The total ratio doesn't matter to H&R ratio, if the total ratio too less(can configure), can not download any thing but can seed. this ratio check after user signup 30 days(default 30, can configure), so new user can upgrade his total ratio in this 30 days. admin can set many torrent for sale or free, this total ratio is easy for new users. so not need default up data 5G like you said.

[taobataoma]

@nearsou

Does the ratio H&R work properly ? I shared the file to 3.0(1.5 settings) and it didn't remove the H&R, it seems that uploaded doesnt count

Let me check it.

I wonder if seedtime is working too, I have a question, this is in Milliseconds right ? seedTime: 60 60 1000 24 7, can I change this value for testing purpose ?

Yes, time is in Milliseconds, you can edit it in torrent.js, 60 60 1000 24 7 means 7 days.

[taobataoma]

@nearsou

I don't know if you have finished the announce, but now the downloading doesnt work anymore, I can see peer but it's not starting 🤔 . Does the ratio H&R work properly ? I shared the file to 3.0(1.5 settings) and it didn't remove the H&R, it seems that uploaded/ratio doesnt count, but it detects and gives you H&R.

Which client are you used to download?

The announce data to tracker is a very complicated, because some client run announce request is different, like as announce interval time, some client used value by returned from tracker, some client used custom value, this is not important, the first important different is some client do not include uploaded/downloaded value in request, I tested 'Vuze' for mac v5.7.6, it is not report the value, so tracker server can not receive data and to update user status value. did you used it?
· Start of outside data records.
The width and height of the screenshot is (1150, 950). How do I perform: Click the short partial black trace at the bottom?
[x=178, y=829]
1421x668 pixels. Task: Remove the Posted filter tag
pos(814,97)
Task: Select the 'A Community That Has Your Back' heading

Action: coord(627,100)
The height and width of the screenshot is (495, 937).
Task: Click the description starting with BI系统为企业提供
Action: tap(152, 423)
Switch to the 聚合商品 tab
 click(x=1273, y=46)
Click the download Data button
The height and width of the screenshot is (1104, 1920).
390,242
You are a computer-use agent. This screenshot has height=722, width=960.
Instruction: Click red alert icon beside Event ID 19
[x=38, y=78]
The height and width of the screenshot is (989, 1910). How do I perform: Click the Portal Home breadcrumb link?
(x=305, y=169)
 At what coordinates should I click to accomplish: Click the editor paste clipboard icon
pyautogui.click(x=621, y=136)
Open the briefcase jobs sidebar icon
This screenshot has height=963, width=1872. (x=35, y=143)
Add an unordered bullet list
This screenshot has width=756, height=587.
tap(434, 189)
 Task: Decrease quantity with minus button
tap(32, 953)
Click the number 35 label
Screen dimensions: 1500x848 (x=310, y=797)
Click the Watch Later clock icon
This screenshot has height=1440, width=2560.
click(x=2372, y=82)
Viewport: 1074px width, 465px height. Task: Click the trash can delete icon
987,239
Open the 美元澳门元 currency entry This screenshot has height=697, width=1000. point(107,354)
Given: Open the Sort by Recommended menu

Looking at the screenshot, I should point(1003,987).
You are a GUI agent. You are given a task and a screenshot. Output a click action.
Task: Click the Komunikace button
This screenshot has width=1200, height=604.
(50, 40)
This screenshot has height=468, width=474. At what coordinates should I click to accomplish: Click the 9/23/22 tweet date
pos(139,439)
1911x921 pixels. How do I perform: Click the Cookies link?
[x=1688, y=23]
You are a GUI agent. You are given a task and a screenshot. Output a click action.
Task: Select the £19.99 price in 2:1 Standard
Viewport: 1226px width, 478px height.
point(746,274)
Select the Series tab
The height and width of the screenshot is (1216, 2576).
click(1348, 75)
The second trouble is some client do not announce the 'stoped' event to tracker server when user quit client directly with no normal stop all seeding/leeching torrents. like as Transmission for mac v2.92,

You should know, when a client start a up/down task and announce to tracker, server will create a 'Peer' record include user`s id, peer_id, torrent_id, uploaded, downloaded, seed status, ratio, etc. and remove this record when user announce stop event. but, when user quit client directly, server can receive the stop event, so do not to remove this record, and when user open client again and start same session, server will create a new record with these value because the 'peer_id' is not same as above, ok, now, the old record is became ghost, I can delete the ghost peer record with some rules, such as idle time? but, delete these ghost record maybe bring new error, because the cause of idle time too long maybe by server down? maybe user s network? If user has no quit client and up/down work fine, only can not announce to tracker, so the 'peer_id' is not changed, when server is ok, but the record is deleted, then server will create a new record to save user data, this will cause inaccurate data to be reported. I work hard with these problem.

now, maybe all are fine, but, the data problem with 'Vuze' is big trouble, do you have any idea?

I've been solving this problem these days. :smile:

[nearsou]

I use Deluge latest version with qBittorent, yes it depends on which client do you use, I didn't know that, now it's working fine on qBittorent with Bittorent. However in user info tab didnt display the seeder now I don't know much about client and their problems, all I know is sometimes trackers bans some client to avoid this sort of problem Thanks on your effort on that @taobataoma 😄

[taobataoma]

@nearsou because change the announce logic, so count number of user and torrent maybe Incorrect.